The recent hectic coming and going on the top floor is not a purely American phenomenon. According to a study by consulting firm PwC, 17.5 percent of bosses in the world's 2,500 biggest companies were replaced last year, more than ever before. While a CEO could once count on keeping at least eight years on the job, today there are only five. Sometimes the patience span is even shorter. For 17 years, Jeffrey Immelt led the industrial group GE. His successor John Flannery came only 14 months. The toy manufacturer Mattel has replaced its CEO three times since 2015.

Expensive departures

The logic of activist investors is: who does not deliver, flies. At the same time, the readiness of the supervisory bodies to tolerate social misconduct is decreasing. "CEOs today are more likely to be held accountable for their personal behavior," believes career adviser Challenger. According to PwC, for the first time in 2018 more CEOs had to go for ethical missteps than for poor financial results.

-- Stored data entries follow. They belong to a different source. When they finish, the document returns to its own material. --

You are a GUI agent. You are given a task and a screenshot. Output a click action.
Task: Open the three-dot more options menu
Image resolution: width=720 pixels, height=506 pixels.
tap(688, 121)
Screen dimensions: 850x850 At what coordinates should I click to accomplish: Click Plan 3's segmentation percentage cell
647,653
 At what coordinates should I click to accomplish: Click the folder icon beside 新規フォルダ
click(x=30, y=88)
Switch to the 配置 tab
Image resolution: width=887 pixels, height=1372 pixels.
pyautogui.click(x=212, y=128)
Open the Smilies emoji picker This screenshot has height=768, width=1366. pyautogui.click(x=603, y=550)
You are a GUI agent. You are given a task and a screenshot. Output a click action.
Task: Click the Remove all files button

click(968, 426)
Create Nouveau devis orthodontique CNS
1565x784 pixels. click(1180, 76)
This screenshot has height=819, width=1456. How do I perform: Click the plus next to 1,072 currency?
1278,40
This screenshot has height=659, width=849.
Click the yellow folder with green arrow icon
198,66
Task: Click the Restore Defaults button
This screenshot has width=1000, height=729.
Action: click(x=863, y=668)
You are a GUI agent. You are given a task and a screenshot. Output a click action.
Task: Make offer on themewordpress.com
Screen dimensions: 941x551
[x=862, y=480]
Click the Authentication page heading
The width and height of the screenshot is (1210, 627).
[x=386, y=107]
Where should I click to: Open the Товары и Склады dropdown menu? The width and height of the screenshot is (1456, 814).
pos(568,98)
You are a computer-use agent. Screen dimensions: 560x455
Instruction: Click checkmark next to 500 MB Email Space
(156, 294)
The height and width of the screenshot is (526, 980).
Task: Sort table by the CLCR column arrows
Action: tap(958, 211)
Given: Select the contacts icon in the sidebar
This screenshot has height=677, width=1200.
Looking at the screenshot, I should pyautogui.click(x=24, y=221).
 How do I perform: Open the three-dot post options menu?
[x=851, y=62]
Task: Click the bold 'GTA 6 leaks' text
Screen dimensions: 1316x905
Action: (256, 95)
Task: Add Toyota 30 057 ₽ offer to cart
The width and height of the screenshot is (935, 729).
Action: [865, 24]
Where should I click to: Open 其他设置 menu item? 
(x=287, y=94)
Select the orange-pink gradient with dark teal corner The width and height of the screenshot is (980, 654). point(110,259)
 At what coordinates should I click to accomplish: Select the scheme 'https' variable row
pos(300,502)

Among them, PwC scandals, sexual relations, frauds but also environmental disasters. Bosses are not only liable for their own negligence, but also for their employees.

"The board members are far less patient than in the past," said Michael Useem, director of the Center for Leadership and Change Management at the University of Pennsylvania, the Washington Post. "The directors ask themselves: Do we have the right CEO to survive the coming storms? And more and more often they answer the question with no."

In business, the motto "The little one hangs, the big ones are allowed to run" seems to have become obsolete. One difference remains: if the boss has to leave, it will be expensive for the company. The farewell lunch package donated to McDonald's outgoing boss, Easterbrook, is worth nearly $ 42 million, according to analyst Equilar.